--- Task brief ---
Of all the entries below, retype only the lines from the one with "林兆彬 (423, 371)" through the one with "[Share to Email] (320, 297)", exactly as they appear.
-- Material for this exercise follows --
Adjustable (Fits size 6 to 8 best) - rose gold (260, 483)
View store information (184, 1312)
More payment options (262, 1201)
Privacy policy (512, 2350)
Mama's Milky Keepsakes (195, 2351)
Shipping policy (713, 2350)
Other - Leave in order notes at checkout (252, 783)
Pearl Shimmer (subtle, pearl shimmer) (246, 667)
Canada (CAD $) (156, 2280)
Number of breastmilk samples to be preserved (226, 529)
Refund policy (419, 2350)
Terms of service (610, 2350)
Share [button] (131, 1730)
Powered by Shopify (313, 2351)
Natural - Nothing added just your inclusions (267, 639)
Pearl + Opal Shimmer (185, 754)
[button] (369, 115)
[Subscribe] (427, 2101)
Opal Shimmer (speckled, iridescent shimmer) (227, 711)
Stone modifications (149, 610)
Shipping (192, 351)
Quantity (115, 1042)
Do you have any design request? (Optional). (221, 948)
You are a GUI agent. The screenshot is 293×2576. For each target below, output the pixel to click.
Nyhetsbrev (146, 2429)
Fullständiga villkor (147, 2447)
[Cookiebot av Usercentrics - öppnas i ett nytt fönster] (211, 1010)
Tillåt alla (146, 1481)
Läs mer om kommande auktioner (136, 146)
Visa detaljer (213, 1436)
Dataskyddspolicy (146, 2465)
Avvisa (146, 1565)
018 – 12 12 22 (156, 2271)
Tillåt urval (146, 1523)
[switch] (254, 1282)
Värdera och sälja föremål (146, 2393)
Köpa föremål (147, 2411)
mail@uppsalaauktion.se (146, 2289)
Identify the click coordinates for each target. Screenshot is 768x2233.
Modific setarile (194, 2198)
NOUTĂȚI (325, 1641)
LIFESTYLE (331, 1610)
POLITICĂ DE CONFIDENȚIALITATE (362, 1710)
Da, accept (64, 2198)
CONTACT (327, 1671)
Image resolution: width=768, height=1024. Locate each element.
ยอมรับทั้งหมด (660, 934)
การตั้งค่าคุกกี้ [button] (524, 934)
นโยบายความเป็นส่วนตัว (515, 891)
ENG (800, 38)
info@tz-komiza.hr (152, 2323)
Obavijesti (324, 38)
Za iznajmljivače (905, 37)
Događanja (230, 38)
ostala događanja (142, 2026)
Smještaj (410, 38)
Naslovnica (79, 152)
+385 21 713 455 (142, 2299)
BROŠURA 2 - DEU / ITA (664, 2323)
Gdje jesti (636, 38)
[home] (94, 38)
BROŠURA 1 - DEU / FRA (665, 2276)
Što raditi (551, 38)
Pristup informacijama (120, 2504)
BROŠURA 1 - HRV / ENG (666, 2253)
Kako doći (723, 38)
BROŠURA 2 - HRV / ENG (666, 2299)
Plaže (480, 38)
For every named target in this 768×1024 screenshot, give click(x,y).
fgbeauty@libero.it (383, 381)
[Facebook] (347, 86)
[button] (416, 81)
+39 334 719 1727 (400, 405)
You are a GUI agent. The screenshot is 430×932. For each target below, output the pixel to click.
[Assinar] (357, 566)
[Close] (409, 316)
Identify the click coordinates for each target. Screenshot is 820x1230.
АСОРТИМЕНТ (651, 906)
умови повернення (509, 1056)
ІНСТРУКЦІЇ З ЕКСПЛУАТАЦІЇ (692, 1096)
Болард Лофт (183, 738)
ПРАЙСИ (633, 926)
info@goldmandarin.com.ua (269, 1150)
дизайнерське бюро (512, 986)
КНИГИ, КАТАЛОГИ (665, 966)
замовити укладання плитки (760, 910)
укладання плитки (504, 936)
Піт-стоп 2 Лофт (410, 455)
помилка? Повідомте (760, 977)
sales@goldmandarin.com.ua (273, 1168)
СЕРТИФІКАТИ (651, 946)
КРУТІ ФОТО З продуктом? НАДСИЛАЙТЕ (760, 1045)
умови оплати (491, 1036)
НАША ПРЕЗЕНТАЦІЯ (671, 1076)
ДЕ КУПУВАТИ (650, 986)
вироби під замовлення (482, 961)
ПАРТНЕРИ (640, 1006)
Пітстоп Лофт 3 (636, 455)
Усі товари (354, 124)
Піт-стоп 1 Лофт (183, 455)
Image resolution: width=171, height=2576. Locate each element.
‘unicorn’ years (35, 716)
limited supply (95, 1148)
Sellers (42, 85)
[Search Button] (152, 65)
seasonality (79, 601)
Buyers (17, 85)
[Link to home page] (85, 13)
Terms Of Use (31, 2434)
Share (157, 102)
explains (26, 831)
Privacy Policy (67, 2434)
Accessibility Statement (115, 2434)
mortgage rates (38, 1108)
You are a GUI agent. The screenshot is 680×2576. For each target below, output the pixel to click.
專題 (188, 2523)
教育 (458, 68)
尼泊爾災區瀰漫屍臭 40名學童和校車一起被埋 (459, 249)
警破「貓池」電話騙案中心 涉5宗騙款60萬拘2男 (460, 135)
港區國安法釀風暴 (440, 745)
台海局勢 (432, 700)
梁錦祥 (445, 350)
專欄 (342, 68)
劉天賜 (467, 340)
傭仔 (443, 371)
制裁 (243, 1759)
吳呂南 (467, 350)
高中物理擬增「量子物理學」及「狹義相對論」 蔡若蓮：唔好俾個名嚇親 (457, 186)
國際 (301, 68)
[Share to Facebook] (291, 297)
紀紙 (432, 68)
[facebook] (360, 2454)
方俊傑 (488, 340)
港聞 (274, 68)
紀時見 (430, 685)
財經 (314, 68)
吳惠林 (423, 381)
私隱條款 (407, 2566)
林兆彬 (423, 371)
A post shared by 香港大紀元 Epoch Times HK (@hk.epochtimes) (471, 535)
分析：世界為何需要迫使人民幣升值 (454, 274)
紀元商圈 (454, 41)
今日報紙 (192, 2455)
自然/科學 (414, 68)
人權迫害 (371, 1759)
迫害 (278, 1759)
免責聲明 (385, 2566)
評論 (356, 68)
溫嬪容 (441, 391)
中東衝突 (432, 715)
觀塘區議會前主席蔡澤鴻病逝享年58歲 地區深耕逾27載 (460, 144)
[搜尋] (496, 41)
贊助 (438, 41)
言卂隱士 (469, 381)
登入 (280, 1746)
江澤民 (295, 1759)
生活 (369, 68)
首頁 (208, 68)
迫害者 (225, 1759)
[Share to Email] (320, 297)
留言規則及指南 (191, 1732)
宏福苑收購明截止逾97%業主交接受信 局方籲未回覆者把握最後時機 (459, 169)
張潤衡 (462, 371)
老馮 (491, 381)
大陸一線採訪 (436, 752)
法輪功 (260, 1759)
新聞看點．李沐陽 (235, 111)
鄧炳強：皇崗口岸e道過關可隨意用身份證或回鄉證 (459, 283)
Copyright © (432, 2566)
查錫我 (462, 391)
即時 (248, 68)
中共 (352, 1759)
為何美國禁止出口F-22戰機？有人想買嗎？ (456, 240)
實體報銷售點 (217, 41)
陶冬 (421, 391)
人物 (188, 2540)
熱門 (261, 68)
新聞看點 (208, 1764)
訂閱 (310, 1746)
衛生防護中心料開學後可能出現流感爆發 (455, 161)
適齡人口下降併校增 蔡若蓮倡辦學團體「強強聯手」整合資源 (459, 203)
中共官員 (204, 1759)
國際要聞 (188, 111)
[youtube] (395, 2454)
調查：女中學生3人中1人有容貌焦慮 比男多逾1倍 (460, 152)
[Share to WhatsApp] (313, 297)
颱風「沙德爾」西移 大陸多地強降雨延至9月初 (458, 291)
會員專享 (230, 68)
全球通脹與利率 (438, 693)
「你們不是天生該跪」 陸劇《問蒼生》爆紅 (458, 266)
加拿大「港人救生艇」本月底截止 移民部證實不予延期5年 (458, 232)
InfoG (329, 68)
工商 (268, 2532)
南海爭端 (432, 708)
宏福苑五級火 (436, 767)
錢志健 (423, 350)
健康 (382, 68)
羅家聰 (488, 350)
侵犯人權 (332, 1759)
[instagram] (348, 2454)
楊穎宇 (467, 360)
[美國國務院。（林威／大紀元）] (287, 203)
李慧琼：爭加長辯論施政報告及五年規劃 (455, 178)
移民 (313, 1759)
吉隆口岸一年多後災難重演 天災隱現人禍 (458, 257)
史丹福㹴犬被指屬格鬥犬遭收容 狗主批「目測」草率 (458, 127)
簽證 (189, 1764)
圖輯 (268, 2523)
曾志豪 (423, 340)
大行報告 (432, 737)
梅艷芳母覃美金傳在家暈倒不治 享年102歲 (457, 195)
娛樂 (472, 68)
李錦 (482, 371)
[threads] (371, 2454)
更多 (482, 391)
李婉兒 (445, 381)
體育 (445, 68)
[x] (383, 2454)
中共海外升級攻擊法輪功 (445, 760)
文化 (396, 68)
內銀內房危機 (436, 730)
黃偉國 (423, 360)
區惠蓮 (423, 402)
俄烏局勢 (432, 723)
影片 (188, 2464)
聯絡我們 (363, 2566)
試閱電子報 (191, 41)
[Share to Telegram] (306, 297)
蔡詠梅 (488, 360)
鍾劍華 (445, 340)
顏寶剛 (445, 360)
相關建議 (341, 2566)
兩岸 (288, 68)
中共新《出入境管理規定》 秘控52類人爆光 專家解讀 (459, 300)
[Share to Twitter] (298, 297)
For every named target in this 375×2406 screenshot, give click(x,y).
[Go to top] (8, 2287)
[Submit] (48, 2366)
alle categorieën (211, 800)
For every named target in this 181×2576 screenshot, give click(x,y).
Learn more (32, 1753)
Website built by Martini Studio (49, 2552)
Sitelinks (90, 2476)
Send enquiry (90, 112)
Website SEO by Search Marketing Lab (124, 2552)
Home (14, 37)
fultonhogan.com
-- Material for this exercise concluded --
--- Exercise output ---
林兆彬 (423, 371)
A post shared by 香港大紀元 Epoch Times HK (@hk.epochtimes) (471, 535)
分析：世界為何需要迫使人民幣升值 (454, 274)
紀元商圈 (454, 41)
今日報紙 (192, 2455)
自然/科學 (414, 68)
人權迫害 (371, 1759)
迫害 (278, 1759)
免責聲明 (385, 2566)
評論 (356, 68)
溫嬪容 (441, 391)
中東衝突 (432, 715)
觀塘區議會前主席蔡澤鴻病逝享年58歲 地區深耕逾27載 (460, 144)
[搜尋] (496, 41)
贊助 (438, 41)
言卂隱士 (469, 381)
登入 (280, 1746)
江澤民 (295, 1759)
生活 (369, 68)
首頁 (208, 68)
迫害者 (225, 1759)
[Share to Email] (320, 297)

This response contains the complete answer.